Britisches Weltraum-Startup bringt Langlebigkeits-Labor in den Orbit 07.07.2026

Das britische Startup Mass Balance hat ein grapefruitgroßes, autonomes Labor mittels eines SpaceX-Transporters in den Orbit geschickt, um die Langlebigkeitsforschung voranzutreiben. Das Gerät, das in einer 10 Zentimeter großen Tumbleweed-Kapsel untergebracht ist, wird mehrere Monate lang die Erde umkreisen und Sensoren nutzen, um chemische Reaktionen und Zellverhalten in der Mikrogravitation zu überwachen.
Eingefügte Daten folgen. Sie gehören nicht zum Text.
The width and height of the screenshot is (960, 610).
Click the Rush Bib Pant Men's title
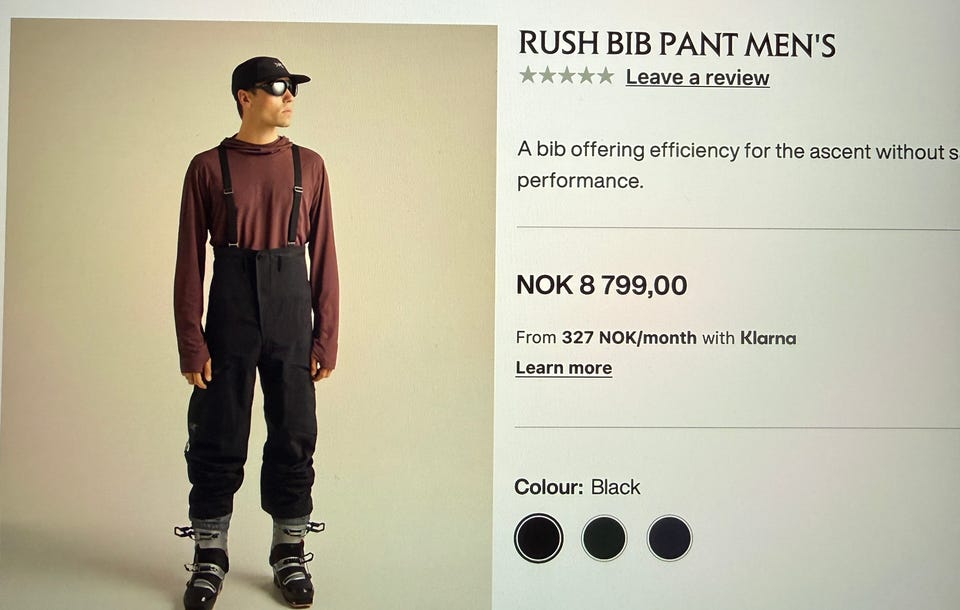pos(677,44)
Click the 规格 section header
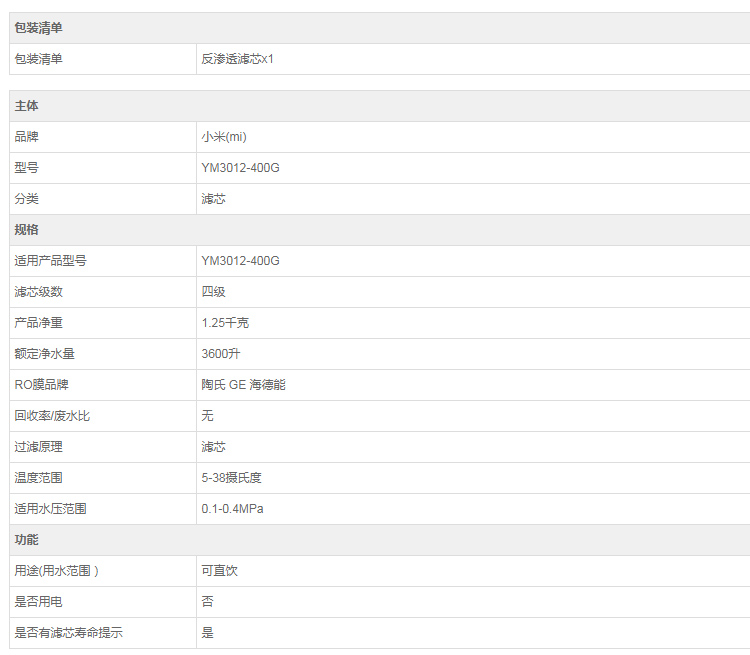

Diese Mission zielt darauf ab, Hindernisse der erdgebundenen Forschung wie Konvektion und Sedimentation zu überwinden, die häufig Daten über ungeordnete Proteine (disordered proteins) verfälschen. Diese Proteine sind zentral für altersbedingte Krankheiten wie Alzheimer und Parkinson, doch ihre sich verändernden Formen auf der Erde erschweren eine präzise KI-Modellierung. Durch die Untersuchung dieser Proteine im Weltraum beabsichtigt Mass Balance, KI-Modelle zu trainieren, um medizinische Reaktionen besser vorhersagen zu können. Während Wettbewerber wie BioOrbit und Varda Space Industries darauf fokussiert sind, Nutzlasten zur Erde zurückzubringen, setzt Mass Balance auf die Datenübertragung mit dem Ziel, den Weltraum als zuverlässige, standardisierte Umgebung für die pharmazeutische und lebenswissenschaftliche Forschung zu etablieren.